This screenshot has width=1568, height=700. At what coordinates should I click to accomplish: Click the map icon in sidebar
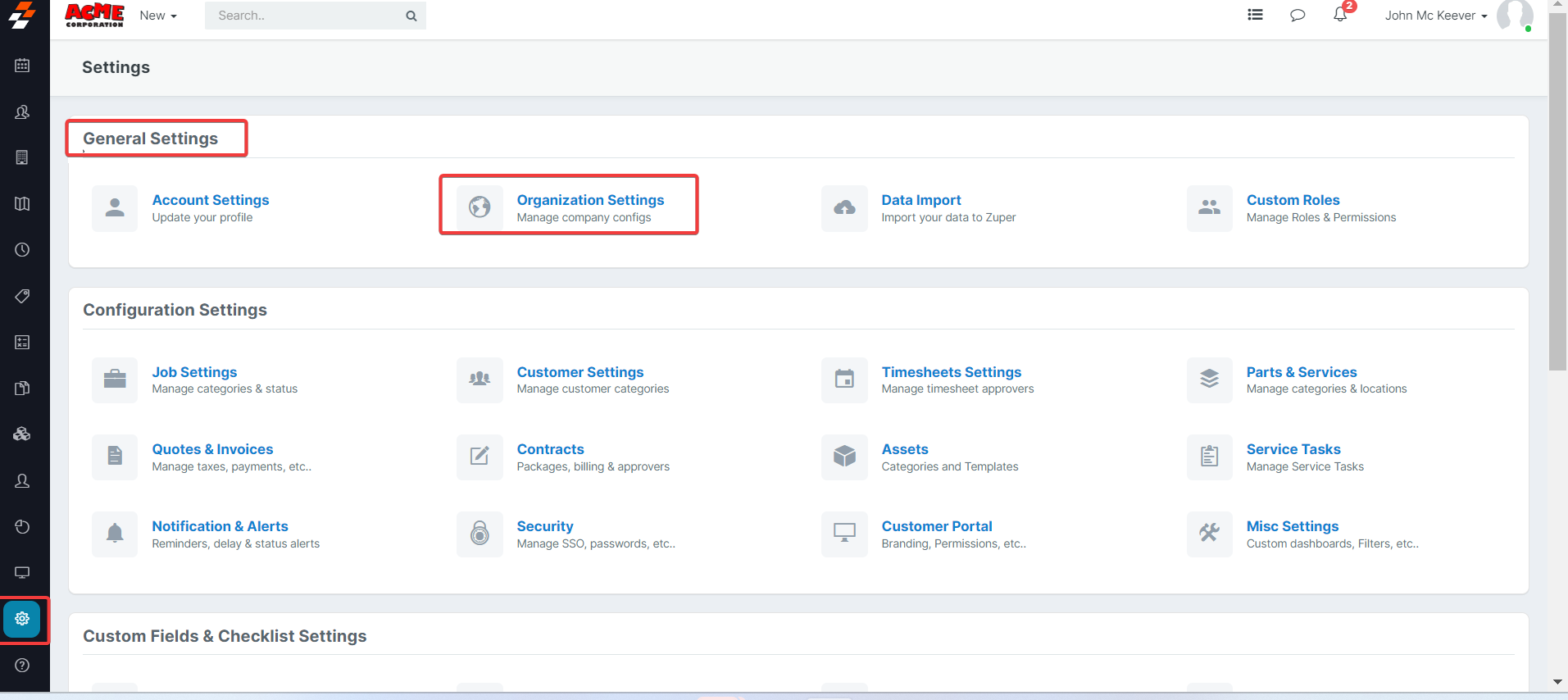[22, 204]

---

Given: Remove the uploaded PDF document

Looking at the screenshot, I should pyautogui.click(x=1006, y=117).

==

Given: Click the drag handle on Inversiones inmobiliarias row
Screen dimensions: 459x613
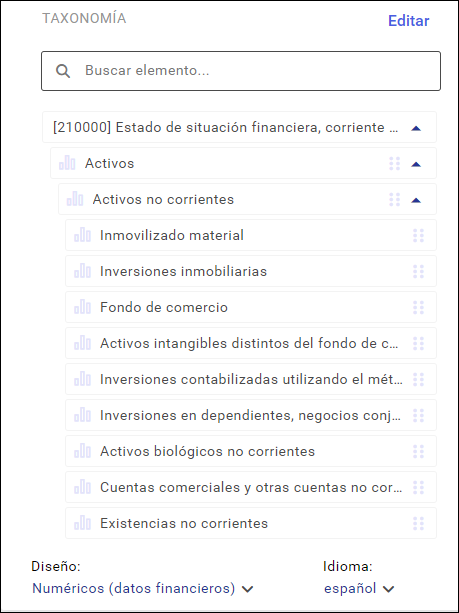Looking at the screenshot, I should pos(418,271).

EXERCISE DESCRIPTION: Format the lines from the one containing "Given: Click the" through the one containing "Looking at the screenshot, I should pos(418,271).", inclusive, as a numbered list, omitting blank lines. Leave the pictures out of the list.

SOLUTION:
1. Given: Click the drag handle on Inversiones inmobiliarias row
2. Screen dimensions: 459x613
3. Looking at the screenshot, I should pos(418,271).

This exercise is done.